The fifth family visited me on the morning of my final day in Jinhua, accompanied by the regular TV crew and a couple of other reporters. From what I understood, the man and woman standing in the living room were sister and brother. They were in their late forties, perhaps, and she was wearing brown, a patterned shirt and light pants, her black hair drawn back. I don’t remember what he was wearing—she was more eager to talk, to reach out to me; she was the one crying, when she spoke. They were part of a large family, she explained, looking at me. Some seven sisters, and one younger sister, who had been adopted as a child. They hoped she was me. I looked like the other sisters, she said, gently grasping my shoulders to hold me in place. I had the same hair, the same skin, the same smile. They had brought me mooncakes as a gift. For Mid-Autumn Festival, because we might be family. Next to her, her brother murmured assent.

I held my smile steady, and when they began to talk to the TV crew again, I slipped away.

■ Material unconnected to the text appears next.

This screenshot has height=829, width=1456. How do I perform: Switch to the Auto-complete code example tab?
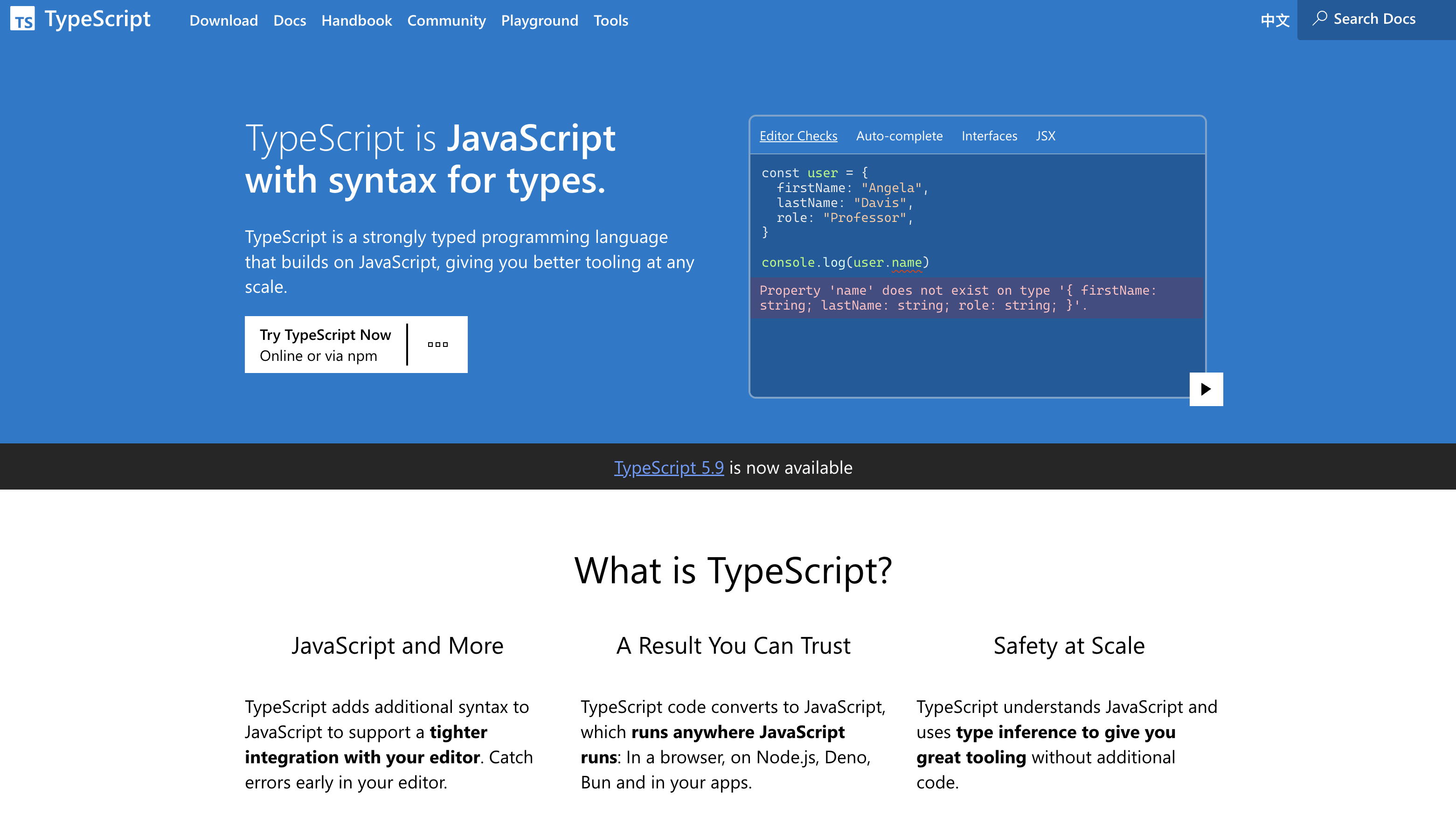[x=899, y=136]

I will be honest: I was distracted, meeting them. I was writing a Thank You note to my hosts, the family that had so graciously let me stay in their home as their life was temporarily upended. I was anxious to finish it before the TV crew, and my translator, left; I wanted her to proofread the letter, so I could edit it. I had to focus to draft the letter, and then focus to write the characters. (“Cute,” commented one of the reporters, looking over my shoulder at my handwriting.) And I was tired. It had been a long week. I was upset that the TV crew had intruded into the home of my hosts without asking. I was overwhelmed by everyone I had met, by the tears and the emotions and the contact, and by everything I had done—the DNA test, the orphanage visit, the interviews. It had been a lot for someone who came to China only wanting to explore.

I regret my rudeness, now. I missed the details of their story, missed a chance to connect with them—also hopeful, also desperate—even if, by this time, I was worn from meeting hopeful desperate families. They came prepared to love, and now, I can only cross my fingers that I was not too rude, that they did not think too badly of this person who could be their sister, that they did not think I valued them or their story any less. Instead, I hope they understood. Even if they were taken aback at first, I hope they understood why I did not—could not—give them more of my time.

In the end, only three things truly stand out from my encounter with this fifth family.

The sister’s tears, because they made her eyes bright.

The sister saying, as she looked me over, that I was the right height for her family—not too tall and not too short, just average, and how thrilled I was to hear that, because it wasn’t something I ever heard, being 5’2” in America.

And, finally, the way they kept looking at me over the back of the couch, voices a murmur as they talked to the TV crew, glances involuntary like they could not stop themselves, as I wrote my letter and tried to focus—and the uncomfortable prickling heat of those looks, hoping and disappointed as the minutes passed and I did not make myself more available, and the way those looks stayed with me, both the feel and the peripheral sight of them, lingering, lasting, and even now filled with the same kind of quietness in which they eventually left.